The relief claimed was for declarations that, by voting against the Proposal, MBNA acted in breach of various provisions of the Protocol. For the claimants, Mr Stephen Davies QC submitted that the terms of the Protocol are binding on members of the BBA (including therefore MBNA) because, through the BBA (by its Executive Director's letter of 17 December 2007) they agreed to comply with it. It creates, he said, mutual obligations of a bilateral nature. However, Sir William Blackburne noted that the Protocol is not intended to operate in the way that Mr Davies suggested. The Protocol sets out how the IVA provider, on whose advice and with whose assistance the debtor presents a PCIVA proposal, should go about the process of formulating and advising him on it and, assuming the proposal is Protocol-compliant, how the creditors who have elected to abide by the Protocol, should treat the debtor. It is clearly a statement of best practice. It does not set out the terms of any contract by which the IVA provider and the creditors, electing to operate the Protocol, are to be bound in law.

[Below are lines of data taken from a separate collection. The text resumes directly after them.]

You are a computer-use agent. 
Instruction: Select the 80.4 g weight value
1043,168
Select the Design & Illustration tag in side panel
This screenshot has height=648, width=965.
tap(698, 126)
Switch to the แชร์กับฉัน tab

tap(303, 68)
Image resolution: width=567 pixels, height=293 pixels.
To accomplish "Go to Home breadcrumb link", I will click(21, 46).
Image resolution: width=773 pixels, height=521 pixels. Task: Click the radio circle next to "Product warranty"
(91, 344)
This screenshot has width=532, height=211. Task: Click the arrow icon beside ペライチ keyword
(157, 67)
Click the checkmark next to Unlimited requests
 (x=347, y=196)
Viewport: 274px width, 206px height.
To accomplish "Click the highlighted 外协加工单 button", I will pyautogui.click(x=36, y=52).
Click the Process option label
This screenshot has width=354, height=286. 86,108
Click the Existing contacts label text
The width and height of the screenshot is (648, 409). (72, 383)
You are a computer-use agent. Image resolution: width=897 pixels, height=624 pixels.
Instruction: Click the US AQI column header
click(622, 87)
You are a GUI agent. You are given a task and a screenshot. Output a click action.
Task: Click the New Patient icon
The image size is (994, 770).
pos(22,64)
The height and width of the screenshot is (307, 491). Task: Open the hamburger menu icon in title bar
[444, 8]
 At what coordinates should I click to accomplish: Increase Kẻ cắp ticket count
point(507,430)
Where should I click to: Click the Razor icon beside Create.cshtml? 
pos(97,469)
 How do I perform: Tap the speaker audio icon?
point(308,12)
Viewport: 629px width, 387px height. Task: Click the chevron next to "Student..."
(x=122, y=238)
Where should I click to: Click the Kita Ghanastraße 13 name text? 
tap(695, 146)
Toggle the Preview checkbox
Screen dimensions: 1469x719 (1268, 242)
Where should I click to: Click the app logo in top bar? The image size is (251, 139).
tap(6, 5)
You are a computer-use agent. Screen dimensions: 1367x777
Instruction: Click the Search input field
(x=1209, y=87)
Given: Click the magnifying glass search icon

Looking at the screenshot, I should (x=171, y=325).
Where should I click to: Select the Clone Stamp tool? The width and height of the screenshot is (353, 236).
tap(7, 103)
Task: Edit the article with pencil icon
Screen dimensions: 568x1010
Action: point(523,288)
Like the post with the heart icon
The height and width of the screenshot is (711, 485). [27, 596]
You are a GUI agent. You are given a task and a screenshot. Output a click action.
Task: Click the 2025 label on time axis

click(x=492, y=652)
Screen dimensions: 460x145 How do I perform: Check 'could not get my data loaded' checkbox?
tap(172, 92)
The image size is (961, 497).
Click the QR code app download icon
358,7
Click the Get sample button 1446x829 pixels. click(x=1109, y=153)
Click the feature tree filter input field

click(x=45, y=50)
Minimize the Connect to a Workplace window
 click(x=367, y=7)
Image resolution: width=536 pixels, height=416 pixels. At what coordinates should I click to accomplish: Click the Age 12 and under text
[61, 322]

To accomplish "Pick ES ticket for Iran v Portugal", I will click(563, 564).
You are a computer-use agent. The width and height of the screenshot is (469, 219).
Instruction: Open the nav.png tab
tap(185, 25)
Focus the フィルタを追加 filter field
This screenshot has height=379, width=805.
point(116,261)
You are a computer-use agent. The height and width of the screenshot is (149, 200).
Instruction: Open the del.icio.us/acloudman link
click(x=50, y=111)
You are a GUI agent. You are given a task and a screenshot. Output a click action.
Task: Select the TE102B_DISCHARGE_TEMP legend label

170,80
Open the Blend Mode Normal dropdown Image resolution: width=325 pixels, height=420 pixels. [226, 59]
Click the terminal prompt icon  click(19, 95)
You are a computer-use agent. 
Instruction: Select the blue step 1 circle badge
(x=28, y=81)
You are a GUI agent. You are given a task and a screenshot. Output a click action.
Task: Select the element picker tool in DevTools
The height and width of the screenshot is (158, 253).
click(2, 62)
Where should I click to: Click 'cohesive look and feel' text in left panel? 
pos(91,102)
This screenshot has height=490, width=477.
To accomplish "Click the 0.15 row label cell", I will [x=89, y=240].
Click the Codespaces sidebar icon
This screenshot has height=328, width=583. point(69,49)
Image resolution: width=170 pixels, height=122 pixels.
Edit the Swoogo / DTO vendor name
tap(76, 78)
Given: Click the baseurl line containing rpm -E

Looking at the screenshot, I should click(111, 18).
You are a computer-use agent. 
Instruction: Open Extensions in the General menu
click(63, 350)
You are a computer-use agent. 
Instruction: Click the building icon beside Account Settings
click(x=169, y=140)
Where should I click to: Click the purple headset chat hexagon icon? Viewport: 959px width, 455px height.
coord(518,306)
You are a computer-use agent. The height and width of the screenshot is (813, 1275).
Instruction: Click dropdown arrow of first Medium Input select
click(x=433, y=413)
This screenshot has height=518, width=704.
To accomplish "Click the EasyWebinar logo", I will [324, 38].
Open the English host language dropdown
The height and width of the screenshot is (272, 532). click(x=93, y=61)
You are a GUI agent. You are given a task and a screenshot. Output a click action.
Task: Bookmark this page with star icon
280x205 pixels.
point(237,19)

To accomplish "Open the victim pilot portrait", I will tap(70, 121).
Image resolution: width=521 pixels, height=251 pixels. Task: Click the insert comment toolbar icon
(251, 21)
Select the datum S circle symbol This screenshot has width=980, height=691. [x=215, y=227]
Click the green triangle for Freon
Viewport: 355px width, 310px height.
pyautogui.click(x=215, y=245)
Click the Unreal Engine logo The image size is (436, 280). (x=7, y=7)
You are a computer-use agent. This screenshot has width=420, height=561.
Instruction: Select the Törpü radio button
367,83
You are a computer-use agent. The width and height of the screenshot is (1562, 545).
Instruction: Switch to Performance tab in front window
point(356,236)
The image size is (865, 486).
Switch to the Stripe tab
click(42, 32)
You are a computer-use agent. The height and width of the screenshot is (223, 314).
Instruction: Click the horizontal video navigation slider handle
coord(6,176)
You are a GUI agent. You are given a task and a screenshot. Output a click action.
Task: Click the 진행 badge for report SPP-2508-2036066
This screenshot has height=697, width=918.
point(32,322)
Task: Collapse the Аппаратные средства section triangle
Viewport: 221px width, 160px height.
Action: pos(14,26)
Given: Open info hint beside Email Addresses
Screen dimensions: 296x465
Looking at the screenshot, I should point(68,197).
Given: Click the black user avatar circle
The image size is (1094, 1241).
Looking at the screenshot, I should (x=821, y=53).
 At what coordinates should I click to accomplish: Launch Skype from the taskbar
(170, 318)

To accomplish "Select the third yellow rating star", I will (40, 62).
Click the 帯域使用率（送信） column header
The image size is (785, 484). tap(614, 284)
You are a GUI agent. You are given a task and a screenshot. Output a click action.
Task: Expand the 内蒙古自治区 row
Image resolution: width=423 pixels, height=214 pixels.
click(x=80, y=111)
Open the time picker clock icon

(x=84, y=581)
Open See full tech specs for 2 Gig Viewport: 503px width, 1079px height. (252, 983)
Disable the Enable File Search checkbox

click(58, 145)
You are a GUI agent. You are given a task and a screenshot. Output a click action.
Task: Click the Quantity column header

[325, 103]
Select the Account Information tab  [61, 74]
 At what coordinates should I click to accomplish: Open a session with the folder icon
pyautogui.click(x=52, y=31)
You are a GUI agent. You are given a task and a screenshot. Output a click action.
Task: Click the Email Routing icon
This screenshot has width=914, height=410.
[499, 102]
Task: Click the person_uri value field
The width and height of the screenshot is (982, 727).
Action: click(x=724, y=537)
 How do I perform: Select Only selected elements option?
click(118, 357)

Nonetheless, he observed that even though the Protocol does not give rise to a legally enforceable contract but is no more than a voluntary code of practice, the court should not decline, on that account alone, to exercise its discretion to grant declaratory relief in respect of it. But he felt considerable difficulty about granting any kind of declaratory relief on this claim where the only persons who were before him to debate the correct operation of the Protocol were two IVA providers, in reality Mr Mond alone since he effectively controls ClearDebt, and one, albeit important, member of the BBA.